Farming News - New Environmental Body to hold Government to account
New Environmental Body to hold Government to account
Plans to consult on a new, independent body that would hold Government to account for upholding environmental standards in England after we leave the European Union have been set out by Environment Secretary Michael Gove.
Leaving the EU gives us the opportunity to put the environment at the heart of policy making, while ensuring vital protections for our landscapes, wildlife and natural assets are not only maintained but enhanced.
To help deliver a Green Brexit, ministers will consult on a new independent, statutory body to advise and challenge government and potentially other public bodies on environmental legislation – stepping in when needed to hold these bodies to account and enforce standards.

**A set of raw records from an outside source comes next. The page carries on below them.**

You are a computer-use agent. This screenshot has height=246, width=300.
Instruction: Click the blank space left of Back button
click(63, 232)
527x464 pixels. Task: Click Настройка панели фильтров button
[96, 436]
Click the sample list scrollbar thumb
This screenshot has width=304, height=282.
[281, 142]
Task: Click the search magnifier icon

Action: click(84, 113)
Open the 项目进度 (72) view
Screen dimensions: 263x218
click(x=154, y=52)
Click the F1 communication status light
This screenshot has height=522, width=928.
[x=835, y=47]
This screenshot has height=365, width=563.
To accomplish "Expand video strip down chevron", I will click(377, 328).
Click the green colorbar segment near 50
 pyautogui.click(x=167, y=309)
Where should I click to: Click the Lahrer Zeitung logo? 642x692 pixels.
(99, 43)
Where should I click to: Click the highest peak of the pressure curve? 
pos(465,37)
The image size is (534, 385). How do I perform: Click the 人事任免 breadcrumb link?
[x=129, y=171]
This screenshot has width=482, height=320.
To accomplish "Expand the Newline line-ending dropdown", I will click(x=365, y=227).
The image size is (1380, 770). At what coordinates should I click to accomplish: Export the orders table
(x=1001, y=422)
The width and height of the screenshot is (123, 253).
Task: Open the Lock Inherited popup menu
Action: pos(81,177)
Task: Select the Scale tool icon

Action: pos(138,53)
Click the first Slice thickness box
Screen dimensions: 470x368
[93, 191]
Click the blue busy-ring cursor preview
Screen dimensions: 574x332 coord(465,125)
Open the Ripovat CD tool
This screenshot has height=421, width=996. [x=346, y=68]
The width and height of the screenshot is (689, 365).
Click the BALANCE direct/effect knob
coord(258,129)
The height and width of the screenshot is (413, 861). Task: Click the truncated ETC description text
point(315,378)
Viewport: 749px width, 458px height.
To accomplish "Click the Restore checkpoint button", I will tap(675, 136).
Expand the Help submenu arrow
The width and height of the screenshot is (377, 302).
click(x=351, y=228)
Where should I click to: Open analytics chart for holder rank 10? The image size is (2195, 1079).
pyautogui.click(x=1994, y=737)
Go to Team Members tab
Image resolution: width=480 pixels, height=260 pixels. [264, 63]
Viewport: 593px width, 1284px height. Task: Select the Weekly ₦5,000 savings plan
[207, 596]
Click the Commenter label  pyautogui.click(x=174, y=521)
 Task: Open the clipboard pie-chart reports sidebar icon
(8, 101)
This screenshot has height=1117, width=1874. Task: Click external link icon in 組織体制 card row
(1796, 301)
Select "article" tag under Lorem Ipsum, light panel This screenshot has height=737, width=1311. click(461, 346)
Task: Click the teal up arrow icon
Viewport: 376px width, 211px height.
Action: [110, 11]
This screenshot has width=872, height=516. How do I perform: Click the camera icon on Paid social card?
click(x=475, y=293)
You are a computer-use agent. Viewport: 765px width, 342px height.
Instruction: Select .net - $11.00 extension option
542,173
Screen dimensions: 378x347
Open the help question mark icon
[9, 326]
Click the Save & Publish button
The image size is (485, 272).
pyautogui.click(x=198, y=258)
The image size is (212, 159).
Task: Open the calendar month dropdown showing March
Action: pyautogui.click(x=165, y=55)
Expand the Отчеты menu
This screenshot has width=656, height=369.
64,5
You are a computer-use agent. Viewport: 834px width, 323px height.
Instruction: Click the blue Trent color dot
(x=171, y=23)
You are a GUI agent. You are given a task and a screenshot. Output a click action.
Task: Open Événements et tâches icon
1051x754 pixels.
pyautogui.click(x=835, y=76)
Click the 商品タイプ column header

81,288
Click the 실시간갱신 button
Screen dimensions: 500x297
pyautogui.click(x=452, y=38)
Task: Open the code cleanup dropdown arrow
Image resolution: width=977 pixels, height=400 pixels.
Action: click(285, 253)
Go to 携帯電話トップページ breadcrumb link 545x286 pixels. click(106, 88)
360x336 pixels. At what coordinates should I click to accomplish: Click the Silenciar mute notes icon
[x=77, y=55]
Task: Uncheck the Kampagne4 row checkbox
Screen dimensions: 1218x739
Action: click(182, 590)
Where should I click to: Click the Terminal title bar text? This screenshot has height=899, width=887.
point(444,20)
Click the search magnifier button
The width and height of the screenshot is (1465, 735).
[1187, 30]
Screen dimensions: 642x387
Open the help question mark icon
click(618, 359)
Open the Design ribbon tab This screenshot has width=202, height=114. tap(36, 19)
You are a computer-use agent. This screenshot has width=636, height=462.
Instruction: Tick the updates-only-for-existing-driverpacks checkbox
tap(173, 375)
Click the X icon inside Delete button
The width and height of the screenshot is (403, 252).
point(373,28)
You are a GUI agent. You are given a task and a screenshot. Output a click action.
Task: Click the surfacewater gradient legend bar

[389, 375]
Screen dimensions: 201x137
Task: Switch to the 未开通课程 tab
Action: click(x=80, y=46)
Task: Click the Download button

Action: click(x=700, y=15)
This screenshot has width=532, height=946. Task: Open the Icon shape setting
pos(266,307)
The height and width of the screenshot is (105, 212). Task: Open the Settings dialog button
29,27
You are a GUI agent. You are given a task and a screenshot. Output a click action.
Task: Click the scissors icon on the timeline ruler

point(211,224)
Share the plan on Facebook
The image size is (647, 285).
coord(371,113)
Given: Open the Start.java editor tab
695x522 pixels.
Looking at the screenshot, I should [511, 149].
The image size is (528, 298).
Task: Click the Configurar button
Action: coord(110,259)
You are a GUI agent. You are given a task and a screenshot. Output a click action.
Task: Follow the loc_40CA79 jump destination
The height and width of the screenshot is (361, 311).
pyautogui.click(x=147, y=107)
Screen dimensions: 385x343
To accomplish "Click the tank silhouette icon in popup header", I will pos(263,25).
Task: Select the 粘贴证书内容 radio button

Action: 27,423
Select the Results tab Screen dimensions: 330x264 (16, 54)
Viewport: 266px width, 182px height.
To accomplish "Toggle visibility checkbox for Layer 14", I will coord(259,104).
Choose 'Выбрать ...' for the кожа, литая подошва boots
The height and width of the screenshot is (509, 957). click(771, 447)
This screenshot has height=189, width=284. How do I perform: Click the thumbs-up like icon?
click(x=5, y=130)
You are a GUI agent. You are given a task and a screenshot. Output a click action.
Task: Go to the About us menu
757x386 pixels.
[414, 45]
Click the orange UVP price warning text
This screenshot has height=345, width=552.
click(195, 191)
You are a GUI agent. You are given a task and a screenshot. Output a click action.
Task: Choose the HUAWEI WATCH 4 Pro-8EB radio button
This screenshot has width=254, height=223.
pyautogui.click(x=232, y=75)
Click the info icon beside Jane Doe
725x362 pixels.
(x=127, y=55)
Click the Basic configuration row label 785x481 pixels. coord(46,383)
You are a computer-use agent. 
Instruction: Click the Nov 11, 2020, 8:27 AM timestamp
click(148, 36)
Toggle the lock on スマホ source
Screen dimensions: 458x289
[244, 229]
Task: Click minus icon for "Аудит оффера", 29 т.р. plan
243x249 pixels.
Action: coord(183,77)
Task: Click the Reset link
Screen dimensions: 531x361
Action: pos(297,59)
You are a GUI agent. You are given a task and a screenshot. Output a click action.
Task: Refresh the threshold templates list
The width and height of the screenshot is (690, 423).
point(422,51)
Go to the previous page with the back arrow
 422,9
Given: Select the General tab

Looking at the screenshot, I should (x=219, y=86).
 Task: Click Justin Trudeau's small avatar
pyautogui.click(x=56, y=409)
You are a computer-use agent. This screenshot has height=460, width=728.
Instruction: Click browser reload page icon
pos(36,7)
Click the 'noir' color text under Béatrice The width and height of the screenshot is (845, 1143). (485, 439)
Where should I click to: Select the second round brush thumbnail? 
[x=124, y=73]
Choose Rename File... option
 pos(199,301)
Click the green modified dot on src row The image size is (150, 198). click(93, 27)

A consultation on the specific powers and scope of the new body will be launched early next year.
Environment Secretary Michael Gove said:
“We will deliver a Green Brexit, where environmental standards are not only maintained but enhanced.
“Today we are setting out our plans to ensure the powerful are held to account. We will consult on creating an independent body – encouraging transparency and preventing careless or irresponsible behaviour damaging our natural environment.
“We will consult as widely as possible on these proposals to ensure we get this important decision right for future generations.”
Currently environmental decisions made in the UK – from improving air and water quality to protecting endangered species – are overseen by the European Commission, which monitors targets, scrutinises new legislation and takes action against illegal behaviour.
This current system is underpinned by a number of ‘environmental principles’, such as sustainable development and the polluter pays principle, which puts the onus on polluting individuals or businesses to pay to repair damage.
Although these principles are already central to government environmental policy, they are not set out in one place besides the EU treaties. The proposed consultation on the statutory body will therefore also explore the scope and content of a new policy statement to ensure environmental principles underpin policy making.
One of the key questions, which we will explore with the devolved administrations (DAs), is whether Scotland, Wales and Northern Ireland wish to take a different or similar approach. We want to hear from as many people and organisations as possible right across the UK – from business, NGOs, the farming sector, civil society, and elsewhere.
NFU Vice President Guy Smith has responded, saying: “Farming has a daily interest in managing and protecting environmental resources alongside the practical challenges of food production. With this in mind the NFU will be giving careful consideration to the aims and objectives of any new, independent body set up to protect the environment. The proposals appear ambitious and will provide an opportunity for agriculture to work in partnership with government to help shape a new approach to the regulation of our environment post-Brexit.
“The agricultural sector manages some 70% of land in the country, playing an integral part in protecting, maintaining and enhancing our countryside but also producing high quality, safe and affordable food.
“Our interests in this new body and the policy principles will be in how these are framed to support productive agriculture, while protecting our soils, water and wildlife and how these can ensure that our regulatory regimes have appropriate levels of regulatory equivalence with trading partners, to maximise the potential and fairness of our trading relationships.”